## What is being asked
Copy the data verbatim and leave out every picture.

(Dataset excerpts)
########

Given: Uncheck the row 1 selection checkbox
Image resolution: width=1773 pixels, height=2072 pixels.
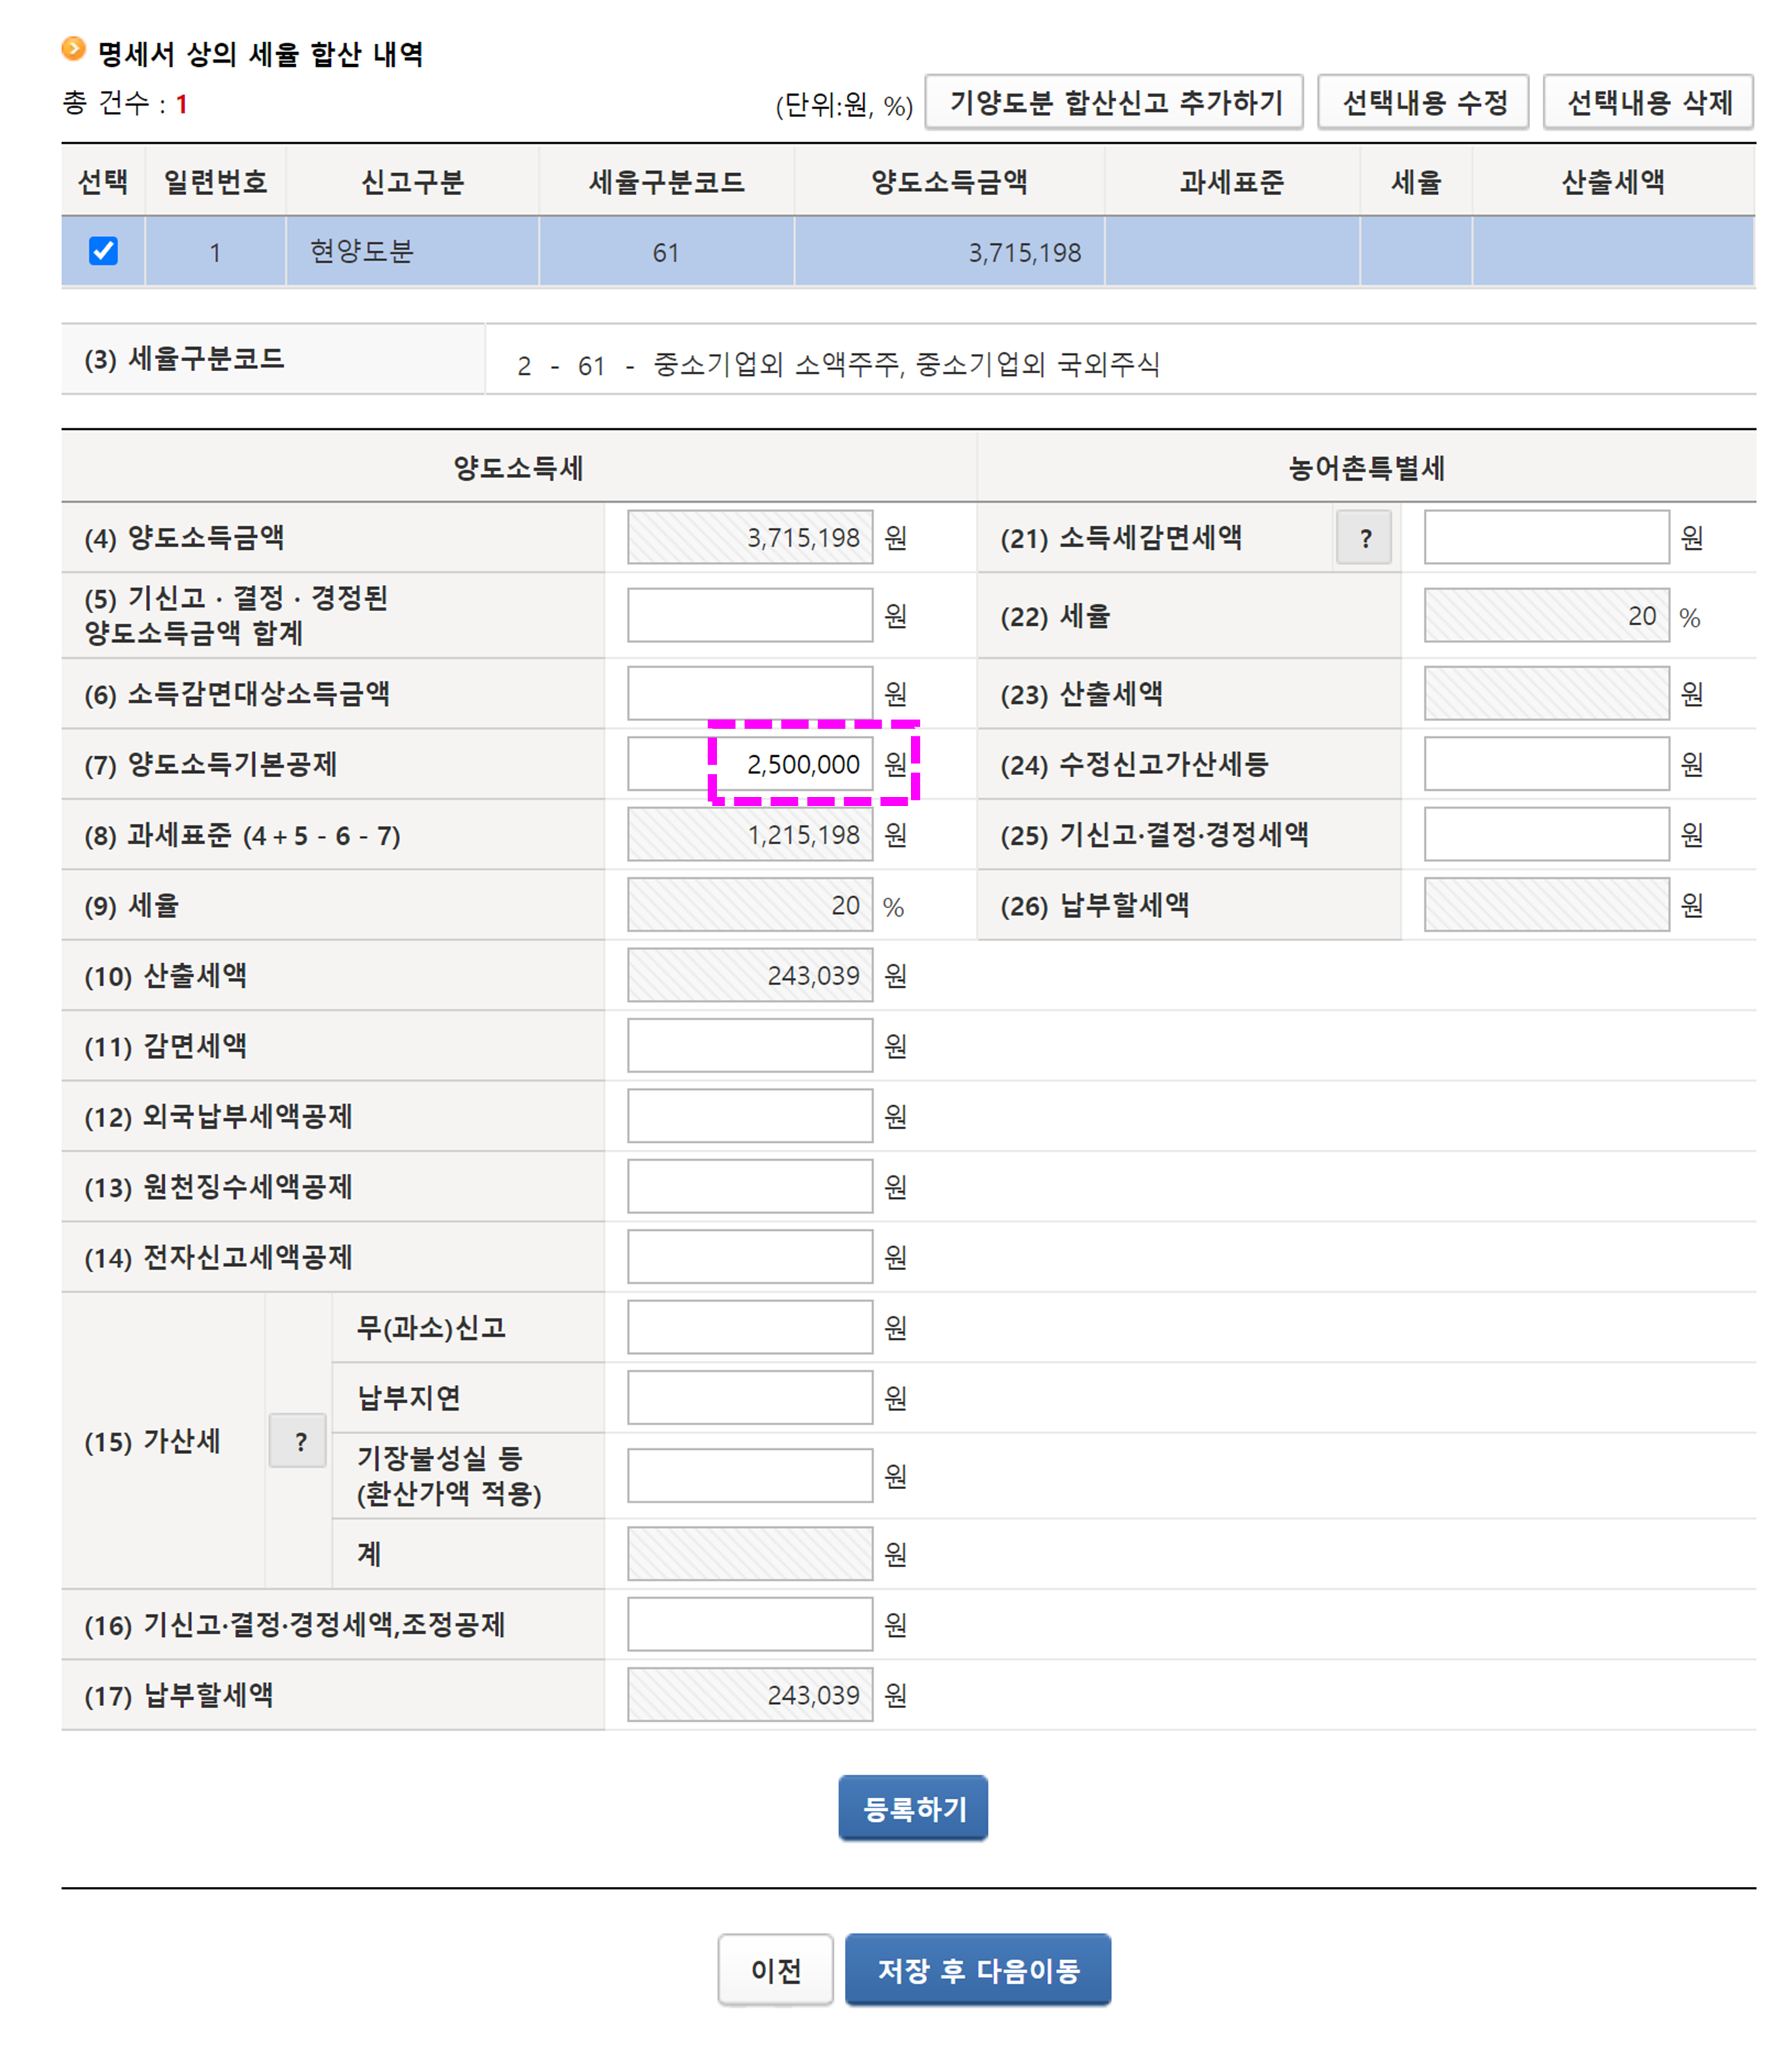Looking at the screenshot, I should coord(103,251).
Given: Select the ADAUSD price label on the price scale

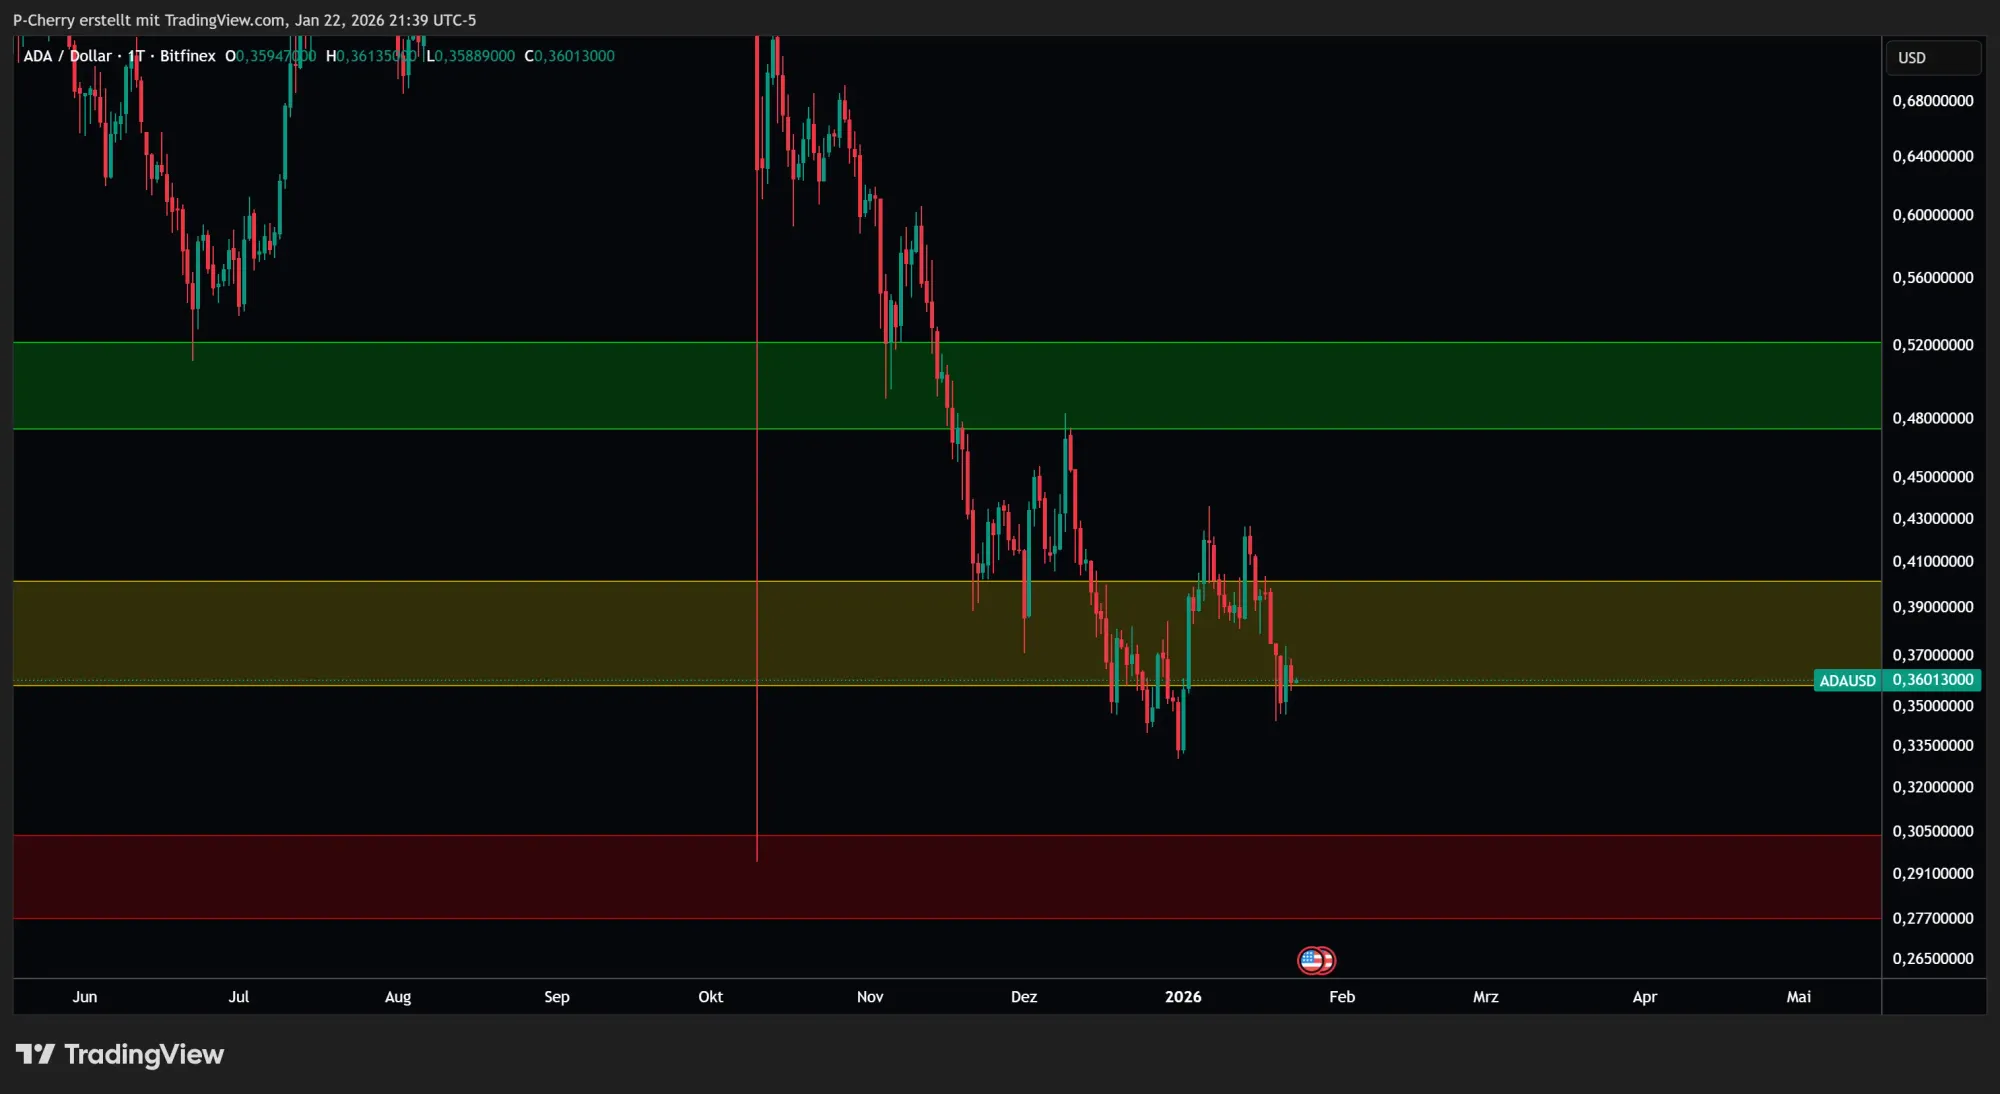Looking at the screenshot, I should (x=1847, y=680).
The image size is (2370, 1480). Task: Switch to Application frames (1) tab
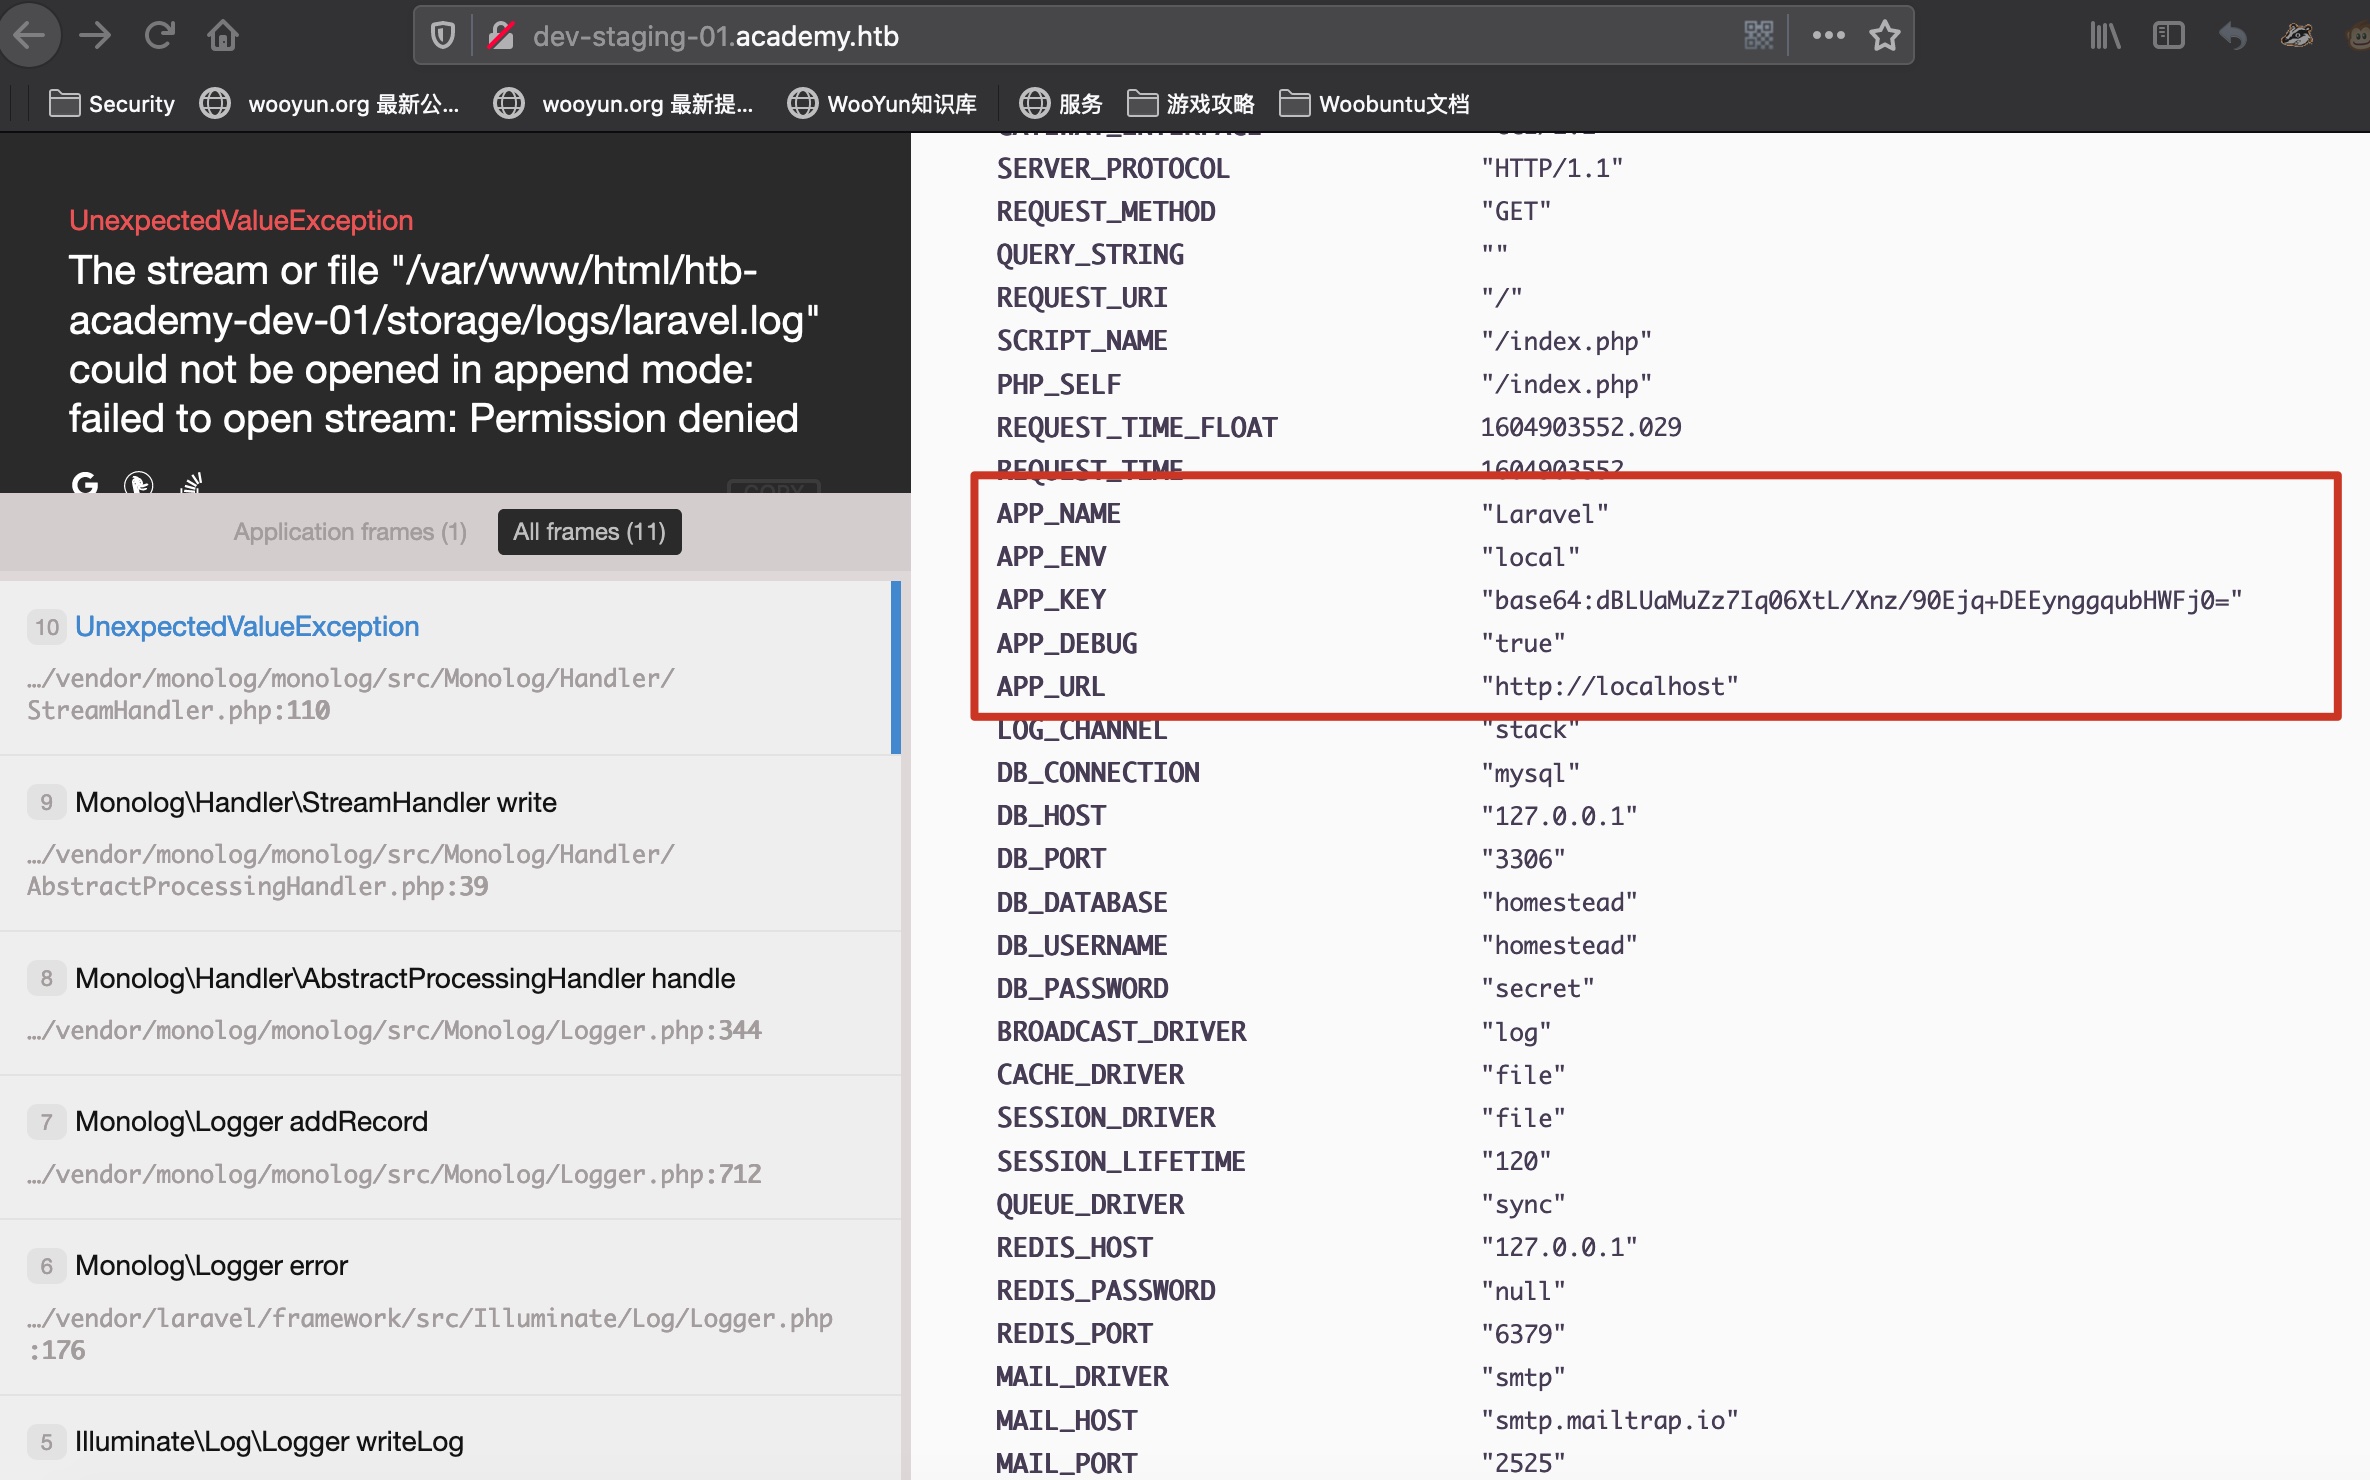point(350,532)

########

## Written solution
Given: Uncheck the row 1 selection checkbox
Image resolution: width=1773 pixels, height=2072 pixels.
Looking at the screenshot, I should coord(103,251).
Given: Select the ADAUSD price label on the price scale

Looking at the screenshot, I should (x=1847, y=680).
The image size is (2370, 1480). Task: Switch to Application frames (1) tab
point(350,532)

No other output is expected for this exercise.